What the task requires ->
Every record must come back unchanged, apart from the pictures, which are dropped.

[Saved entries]
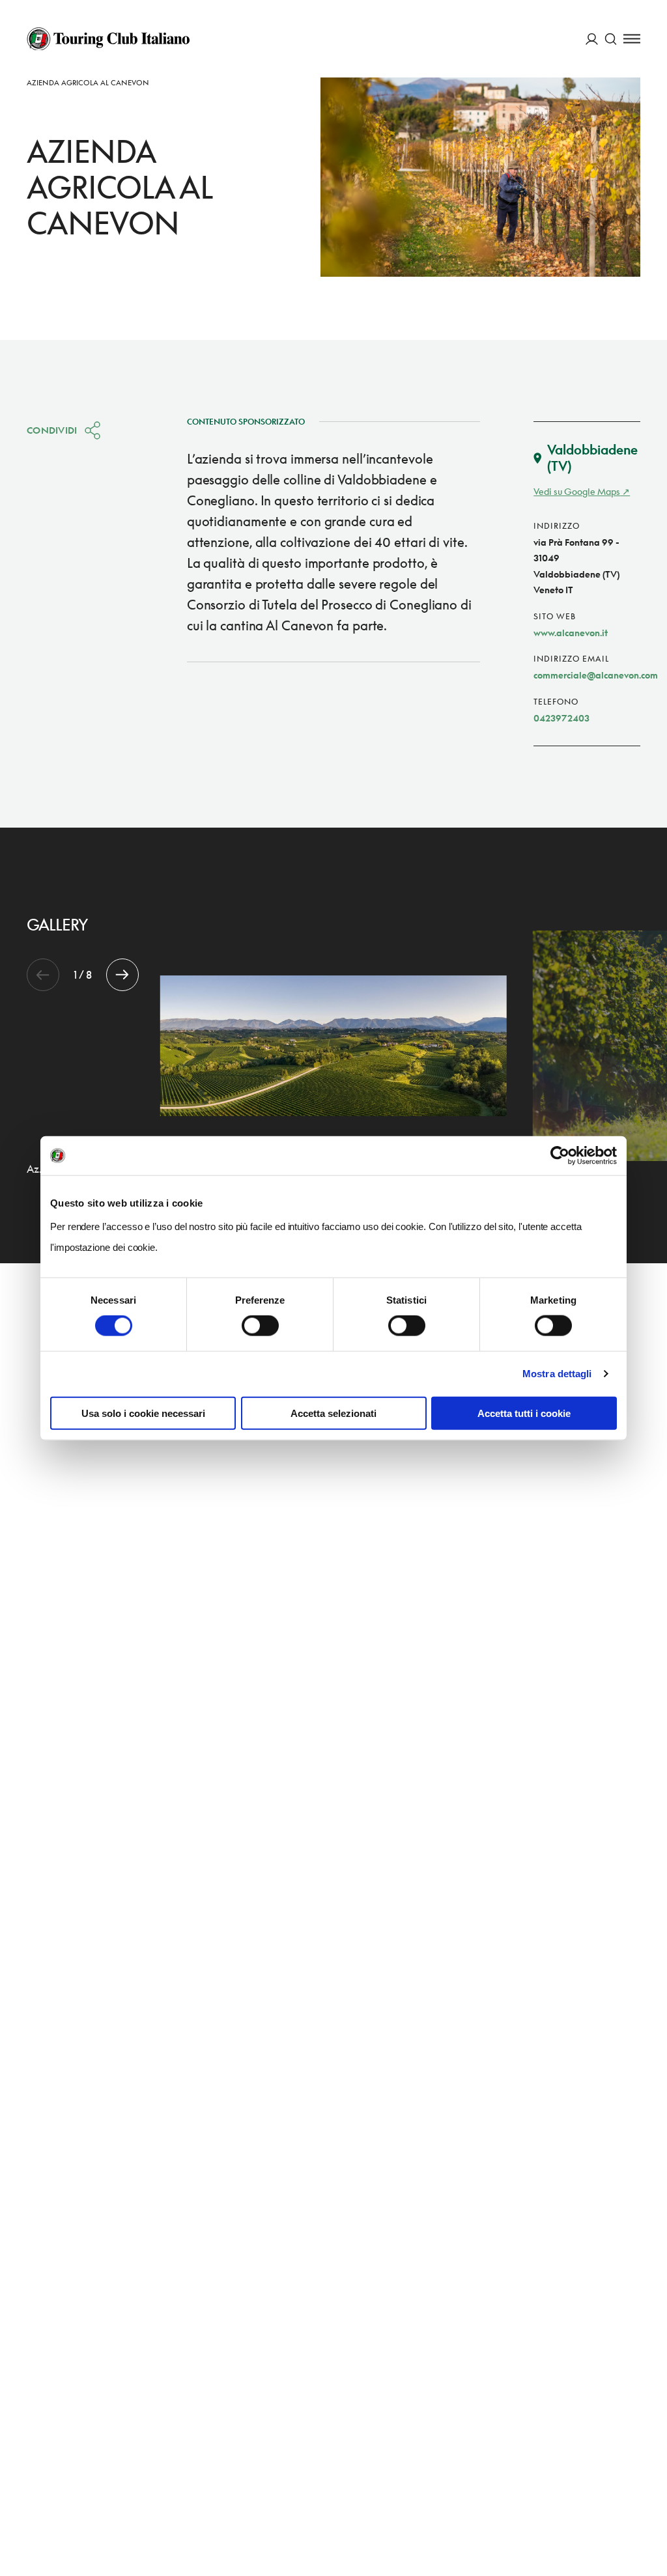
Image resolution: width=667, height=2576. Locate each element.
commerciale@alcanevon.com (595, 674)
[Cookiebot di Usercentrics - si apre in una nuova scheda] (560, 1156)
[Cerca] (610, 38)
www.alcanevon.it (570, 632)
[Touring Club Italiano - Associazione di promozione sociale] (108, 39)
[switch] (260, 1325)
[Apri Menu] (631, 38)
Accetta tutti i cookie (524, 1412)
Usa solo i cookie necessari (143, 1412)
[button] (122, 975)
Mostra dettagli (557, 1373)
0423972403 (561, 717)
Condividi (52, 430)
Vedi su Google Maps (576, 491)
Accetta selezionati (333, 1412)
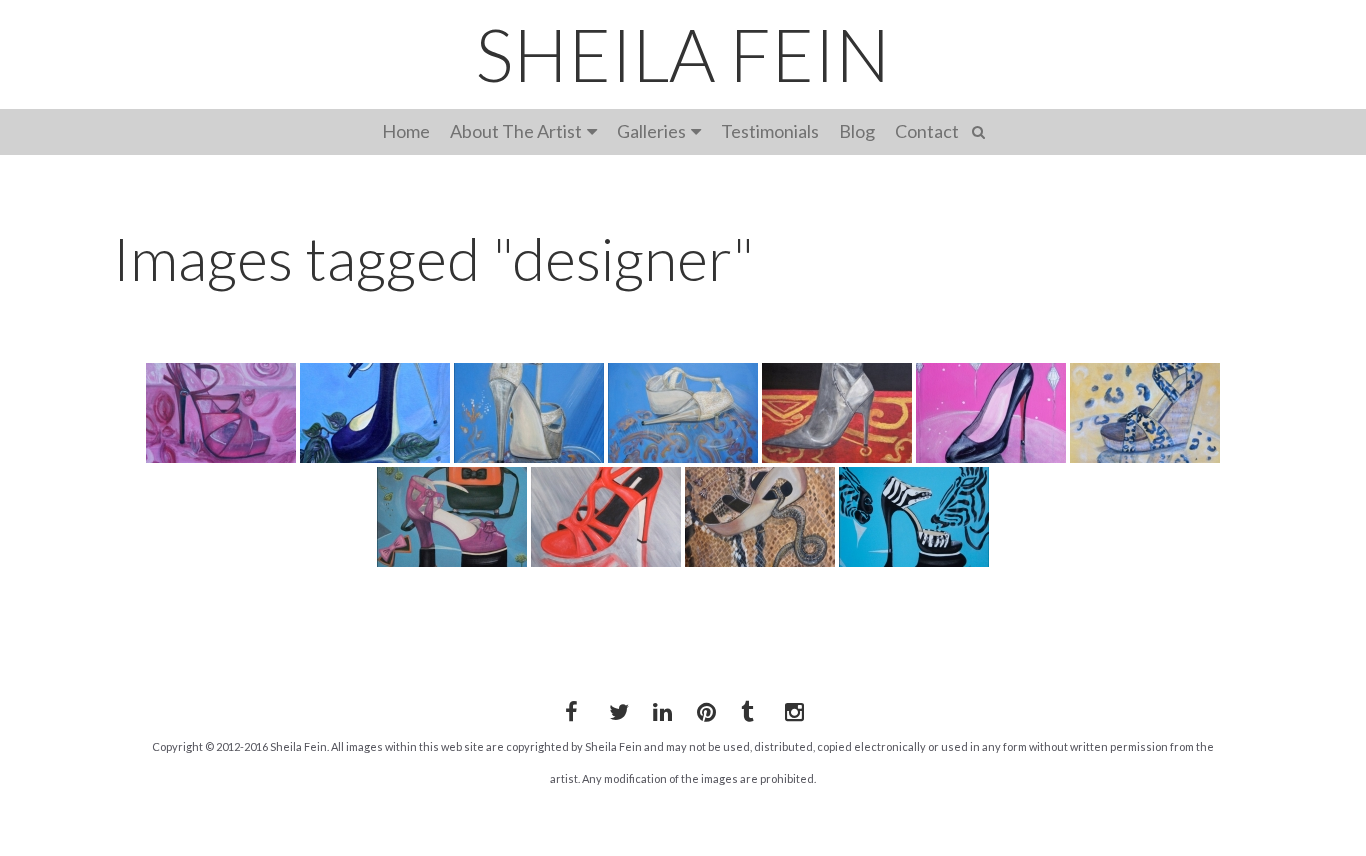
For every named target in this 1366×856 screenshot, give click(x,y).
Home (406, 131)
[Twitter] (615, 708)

Answer to this task ->
Image resolution: width=667, height=2576. Locate each element.
commerciale@alcanevon.com (595, 674)
[Cookiebot di Usercentrics - si apre in una nuova scheda] (560, 1156)
[Cerca] (610, 38)
www.alcanevon.it (570, 632)
[Touring Club Italiano - Associazione di promozione sociale] (108, 39)
[switch] (260, 1325)
[Apri Menu] (631, 38)
Accetta tutti i cookie (524, 1412)
Usa solo i cookie necessari (143, 1412)
[button] (122, 975)
Mostra dettagli (557, 1373)
0423972403 (561, 717)
Condividi (52, 430)
Vedi su Google Maps (576, 491)
Accetta selezionati (333, 1412)
For every named target in this 1366×856 screenshot, give click(x,y).
Home (406, 131)
[Twitter] (615, 708)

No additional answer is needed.